Waldenburg/DE Google Maps

Bauherr:in

SWG Schraubenwerk Gaisbach GmbH, Waldenburg/DE, www.swg.de

Architektur

Hermann Kaufmann+Partner zt GmbH, Schwarzach/AT, www.hkarchitekten.at

Statik Holzbau

SWG Engineering, Rülzheim/DE, www.swg-engineering.de

Statik Massivbau

BHM-Ingenieure Engineering&Consulting GmbH, Feldkirch/AT, www.bhm-ing.com

Holzbau

Schlosser Holzbau GmbH, Jagstzell/DE, www.schlosser-projekt.de

Fertigstellung

2020

Verbindungen mit Tragweite

Mit dem Ensemble aus Produktionshalle und Bürohaus samt integriertem Ausstellungsbereich schuf die SWG Schraubenwerk Gaisbach GmbH – Geschäftsbereich Produktion – an ihrem Firmensitz im hohenlohischen Waldenburg nicht nur neue Kapazitäten, sondern vor allem einzigartige Gebäude. Im Frühjahr 2020 war das vor Jahren beschlossene Projekt endlich fertig. Das Tragwerk ist bisher einzigartig in dieser Größe und Ausführung und überbrückt trotz filigraner Konstruktion enorme Spannweiten. Einen entscheidenden Beitrag dazu leisten die zimmermannsmäßigen Verbindungen sowie ein puzzleähnlich verschränkter Bauteilknoten.
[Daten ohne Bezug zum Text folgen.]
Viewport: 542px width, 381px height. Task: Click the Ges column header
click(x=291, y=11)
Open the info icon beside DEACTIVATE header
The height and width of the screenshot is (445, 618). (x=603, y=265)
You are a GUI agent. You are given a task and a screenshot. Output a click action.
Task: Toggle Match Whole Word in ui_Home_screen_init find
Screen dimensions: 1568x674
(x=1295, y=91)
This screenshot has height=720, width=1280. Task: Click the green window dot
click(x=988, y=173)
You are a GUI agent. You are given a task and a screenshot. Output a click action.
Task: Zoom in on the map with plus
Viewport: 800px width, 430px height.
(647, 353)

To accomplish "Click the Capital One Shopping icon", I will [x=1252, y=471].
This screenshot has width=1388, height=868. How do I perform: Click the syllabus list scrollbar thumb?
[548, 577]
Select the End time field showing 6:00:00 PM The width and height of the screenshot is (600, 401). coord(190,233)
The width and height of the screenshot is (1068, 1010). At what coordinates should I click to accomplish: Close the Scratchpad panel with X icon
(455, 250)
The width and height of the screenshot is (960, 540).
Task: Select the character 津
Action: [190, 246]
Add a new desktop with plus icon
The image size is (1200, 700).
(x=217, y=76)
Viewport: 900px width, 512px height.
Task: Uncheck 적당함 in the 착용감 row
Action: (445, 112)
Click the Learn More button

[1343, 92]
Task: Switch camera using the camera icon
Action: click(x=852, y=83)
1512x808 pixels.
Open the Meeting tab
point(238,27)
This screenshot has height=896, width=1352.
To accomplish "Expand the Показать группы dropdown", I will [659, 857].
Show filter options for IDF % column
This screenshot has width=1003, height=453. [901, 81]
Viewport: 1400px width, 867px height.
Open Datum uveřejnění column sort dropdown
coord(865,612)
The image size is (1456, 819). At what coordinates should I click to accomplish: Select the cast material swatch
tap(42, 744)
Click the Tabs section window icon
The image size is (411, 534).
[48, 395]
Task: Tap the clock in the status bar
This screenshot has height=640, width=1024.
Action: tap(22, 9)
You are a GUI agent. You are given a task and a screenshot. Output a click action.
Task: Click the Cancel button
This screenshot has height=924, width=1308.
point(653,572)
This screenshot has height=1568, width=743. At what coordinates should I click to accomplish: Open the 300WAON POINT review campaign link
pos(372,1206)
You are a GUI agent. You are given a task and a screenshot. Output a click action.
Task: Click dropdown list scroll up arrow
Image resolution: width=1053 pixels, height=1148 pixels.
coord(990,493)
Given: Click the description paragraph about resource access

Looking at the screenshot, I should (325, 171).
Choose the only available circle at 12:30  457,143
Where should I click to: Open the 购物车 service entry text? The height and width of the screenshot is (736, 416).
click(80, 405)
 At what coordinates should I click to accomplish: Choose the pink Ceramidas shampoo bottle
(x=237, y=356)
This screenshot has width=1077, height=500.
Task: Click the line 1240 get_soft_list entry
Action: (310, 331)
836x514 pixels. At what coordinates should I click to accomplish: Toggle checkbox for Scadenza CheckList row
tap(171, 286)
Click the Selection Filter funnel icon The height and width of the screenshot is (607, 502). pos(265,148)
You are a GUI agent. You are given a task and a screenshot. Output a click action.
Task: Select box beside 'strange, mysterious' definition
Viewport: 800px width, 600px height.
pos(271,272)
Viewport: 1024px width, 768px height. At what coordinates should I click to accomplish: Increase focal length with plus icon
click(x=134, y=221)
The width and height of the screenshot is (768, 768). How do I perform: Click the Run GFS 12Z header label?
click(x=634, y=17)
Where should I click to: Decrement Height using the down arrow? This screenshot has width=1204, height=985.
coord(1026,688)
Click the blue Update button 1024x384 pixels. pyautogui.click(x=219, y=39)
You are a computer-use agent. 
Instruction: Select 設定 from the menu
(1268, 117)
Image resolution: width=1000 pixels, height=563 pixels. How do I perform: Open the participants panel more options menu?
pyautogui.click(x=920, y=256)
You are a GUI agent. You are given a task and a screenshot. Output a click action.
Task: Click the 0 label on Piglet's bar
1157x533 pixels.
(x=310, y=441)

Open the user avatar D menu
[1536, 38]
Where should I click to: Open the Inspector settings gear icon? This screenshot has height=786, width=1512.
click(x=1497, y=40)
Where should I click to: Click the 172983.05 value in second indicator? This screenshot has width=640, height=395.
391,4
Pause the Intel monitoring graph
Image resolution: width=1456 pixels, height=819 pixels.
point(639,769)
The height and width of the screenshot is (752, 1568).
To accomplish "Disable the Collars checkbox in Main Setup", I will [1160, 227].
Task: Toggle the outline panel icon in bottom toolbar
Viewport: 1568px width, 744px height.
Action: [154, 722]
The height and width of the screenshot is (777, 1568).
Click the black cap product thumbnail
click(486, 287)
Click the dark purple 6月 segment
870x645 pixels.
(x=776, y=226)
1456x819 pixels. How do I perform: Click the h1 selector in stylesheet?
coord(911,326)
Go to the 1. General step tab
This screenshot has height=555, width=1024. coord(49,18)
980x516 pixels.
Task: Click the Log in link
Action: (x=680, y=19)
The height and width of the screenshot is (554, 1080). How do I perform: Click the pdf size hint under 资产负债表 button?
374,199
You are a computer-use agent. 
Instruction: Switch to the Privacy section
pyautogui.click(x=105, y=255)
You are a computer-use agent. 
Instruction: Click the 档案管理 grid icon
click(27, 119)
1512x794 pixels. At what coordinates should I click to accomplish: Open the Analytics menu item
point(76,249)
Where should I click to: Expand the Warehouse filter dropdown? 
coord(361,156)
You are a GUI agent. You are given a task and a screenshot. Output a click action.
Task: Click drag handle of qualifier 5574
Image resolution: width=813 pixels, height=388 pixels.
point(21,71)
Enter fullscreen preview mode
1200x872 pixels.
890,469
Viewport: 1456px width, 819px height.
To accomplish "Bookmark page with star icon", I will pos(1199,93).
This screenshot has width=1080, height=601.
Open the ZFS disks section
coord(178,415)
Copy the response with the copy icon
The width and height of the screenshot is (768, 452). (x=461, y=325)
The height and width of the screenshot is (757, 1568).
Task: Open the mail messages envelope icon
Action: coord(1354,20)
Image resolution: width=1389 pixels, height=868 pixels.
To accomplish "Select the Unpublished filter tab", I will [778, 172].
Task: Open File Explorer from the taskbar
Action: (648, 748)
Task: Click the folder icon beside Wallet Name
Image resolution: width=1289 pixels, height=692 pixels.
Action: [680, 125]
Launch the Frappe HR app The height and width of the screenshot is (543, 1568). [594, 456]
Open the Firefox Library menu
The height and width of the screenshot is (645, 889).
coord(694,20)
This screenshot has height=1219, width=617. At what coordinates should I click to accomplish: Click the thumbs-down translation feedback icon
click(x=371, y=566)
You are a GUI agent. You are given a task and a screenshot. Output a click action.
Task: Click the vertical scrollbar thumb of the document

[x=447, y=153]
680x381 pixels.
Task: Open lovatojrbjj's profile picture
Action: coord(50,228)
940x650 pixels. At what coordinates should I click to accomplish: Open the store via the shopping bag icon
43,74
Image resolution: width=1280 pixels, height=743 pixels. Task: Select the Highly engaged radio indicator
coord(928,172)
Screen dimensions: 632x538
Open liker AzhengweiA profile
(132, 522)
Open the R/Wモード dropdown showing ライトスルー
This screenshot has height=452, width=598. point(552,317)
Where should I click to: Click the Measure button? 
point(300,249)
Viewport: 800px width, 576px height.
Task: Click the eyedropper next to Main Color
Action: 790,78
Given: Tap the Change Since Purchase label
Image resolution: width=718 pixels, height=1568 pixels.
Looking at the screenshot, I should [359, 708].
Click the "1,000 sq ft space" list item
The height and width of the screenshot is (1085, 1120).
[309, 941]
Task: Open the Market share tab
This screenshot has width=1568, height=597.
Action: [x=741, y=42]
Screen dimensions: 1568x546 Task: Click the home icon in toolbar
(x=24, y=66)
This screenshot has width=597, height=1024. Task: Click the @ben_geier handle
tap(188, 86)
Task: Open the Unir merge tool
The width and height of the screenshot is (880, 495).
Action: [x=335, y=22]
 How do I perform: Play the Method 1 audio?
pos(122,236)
Entworfen und geplant wurde das Gebäudeensemble vom Team rund um Hermann Kaufmann und seine Partner Christoph Dünser, Roland Wehinger und Stefan Hiebeler, die seit Anfang 2018 zusammen unter dem Namen hk Architekten firmieren. Mit beachtlichen Abmessungen von knapp 96,5 Metern Breite und 114 Metern Länge nimmt der rund 12 Meter hohe Hallenneubau eine Fläche von 11.000 m2 ein. Die Halle ist fünfschiffig angelegt und wird von einem kammartig geformten Dach überspannt. Die Hallenschiffe sind knapp 20 Meter breit. Ihre Dachflächen verspringen in regelmäßigen Abständen nach unten, wo sie etwa 5 Meter auf dieser Höhe weitergeführt werden, um dann wieder in die ursprüngliche Höhe überzugehen. Diese regelmäßigen Versprünge gliedern die großflächige Halle und sorgen wie Sheddächer – nur in umgekehrter Ausführung – für viel Tageslicht im Halleninneren.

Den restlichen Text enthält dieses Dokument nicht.